Many of the tools with IWB’s require the user to be at the board in order to interact with the content. This task can be done remotely from the iPad allowing the teacher to move about the classroom and remain engaged with the students. Some of the noted benefits to instruction and learning are provided here as observed in the classroom.


6 Benefits Of Apple TV In The Classroom

  1. Teacher sharing iPad content from anywhere in the classroom on a high definition screen

  2. Pinch and zoom feature on the iPad makes for detailed viewing with diagrams, maps, reading selections, and other image details

  3. Students and student groups can connect and present from any location in the classroom

  4. Live annotation on the iPad with ability to move around the classroom and better monitor and interact with the students

  5. Use the camera to project live shots of student experiments or work stations to others in the room

  6. Use of the iPad as a document camera without a separate device or software

Cost Effectiveness

It is time to capitalize on the tools of mobile technology in the classroom that produce high engagement rates with students and frees the teacher to carry out their lessons within the entire learning space. The cost comparison of alternatives provides strong argument for the Apple TV deployment.

==================================================

• **Work request 1**
In the Apple TV classroom text, which iPad feature allows detailed viewing of diagrams, maps and reading selections?
• **Work request 2**
Carry on the Apple TV classroom text from its last sentence.
The records after this are separate material, unrelated to the Apple TV classroom text.

• **Data listing**
==================================================

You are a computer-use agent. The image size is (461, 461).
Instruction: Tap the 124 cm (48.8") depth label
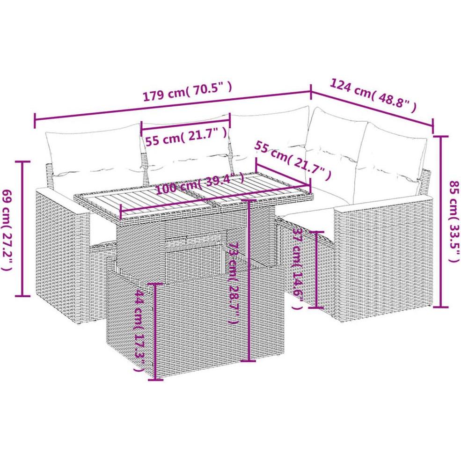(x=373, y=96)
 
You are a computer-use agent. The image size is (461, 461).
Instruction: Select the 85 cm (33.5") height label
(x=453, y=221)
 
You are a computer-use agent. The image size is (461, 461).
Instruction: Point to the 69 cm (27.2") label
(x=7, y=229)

==================================================

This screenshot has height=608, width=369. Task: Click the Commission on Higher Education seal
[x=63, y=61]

==================================================

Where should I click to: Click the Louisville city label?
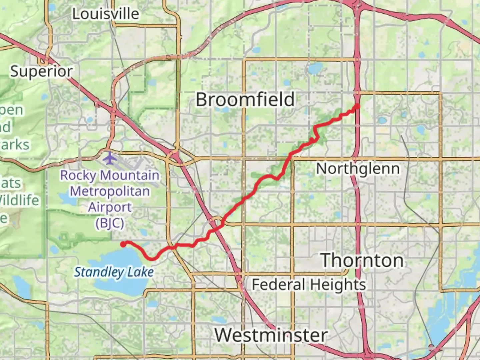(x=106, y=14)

==================================================

• **Task response 1**
The pinch and zoom feature.

• **Task response 2**
The value added to support the mobile iPad technology in the classroom is clear. Apple TV configurations offer educators a dynamic and highly interactive instructional opportunity in the classroom at a fraction of the cost.

To learn more about this technology and how it supports a quality learning experience in the classroom, join us for the Teaching & Learning with the iPad Conference November 15-16, 2013 in Raleigh, NC. This conference is the only all-iPad Conference, featuring content presented by actual teachers and support staff with years of experience. 

A More Flexible iPad Classroom Through Apple TV


  • Thanks for a great overview of the use of AppleTV in the classroom and the many benefits it can bring! It is the best way to go and can easily replace the IWB!

    A couple of other ideas for those that might not quite have the ideal set-up…

    1. If you are using a projector that you might already have (although I love the big monitor/TV) and you only have a VGA connection, there is a small adapter by Kanex that can convert the HDMI to a VGA connection (http://www.amazon.com/Kanex-ATVPRO-AirPlay-Mirroring-Projector/dp/B0082AFROO). I like the Kanex since it requires no extra power. Of course, only the screen is mirrored to the projector. The sound does not travel over VGA as it does with the HDMI on the AppleTV, but there is audio jack on the Kanex that you can connect to speakers.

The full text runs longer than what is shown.